Herton sendiri mengaku
sudah menutup KJA nya yang tadinya ada sekitar 20 petak. Maraknya
pencurian dengan doton (alat tangkap ikan lepas atau perangkap ikan)
yang dimasukkan ke dalam KJA membuat petani banyak yang gulung tikar
alias bangkrut. Itu juga kata dia, diperparah dengan adanya penyakit
ikan yang kerap menghantui petani KJA.
Begitupun, lanjut Nababan,
KJA sangat berperan besar dalam meningkatkan ekonomi masyarakat
Haranggaol baik yang mempunyai KJA maupun yang tidak. Banyak tenaga
kerja masyarakat sekitar yang diberdayakan.
Hal itu juga diakui
Sahat Sinaga, petani KJA yang memiliki 22 petak KJA. "KJA andalan
masyarakat Haranggaol saat ini. Pertanian tidak lagi bisa diandalkan.
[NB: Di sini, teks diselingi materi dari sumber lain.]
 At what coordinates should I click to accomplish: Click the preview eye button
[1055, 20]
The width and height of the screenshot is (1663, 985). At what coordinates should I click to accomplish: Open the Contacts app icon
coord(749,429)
Begitu juga dengan pariwisata," kata Sahat.
Disituasi seperti ini
tambah Nababan, pemerintah dan elemen masyarakat jangan ngotot untuk
meminta KJA ditutup. "Khusus di Haranggaol, pencarian utamanya dari KJA
ini," tegas Nababan dan Sahat Sinaga.
Sejauh ini kata Nababan,
perananan pemerintah dalam pembinaan terhadap petani KJA sangat minim.
Seperti pengadaan benih ikan nila berkualitas tidak pernah disediakan.
Petani mencari sendiri sumber benih ikan nila yang akan dikembangkannya.
Sementara, TPI (tempat pelelangan ikan) dibangun dengan biaya miliaran
rupiah tetapi tidak berfungsi secara maksimal.
Bahkan, ada
statemen pemerintah daerah yang menginginkan KJA ditutup. Kalaupun harus
tetap ada jumlahnya dibatasi hanya dibolehkan empat petak saja per KK.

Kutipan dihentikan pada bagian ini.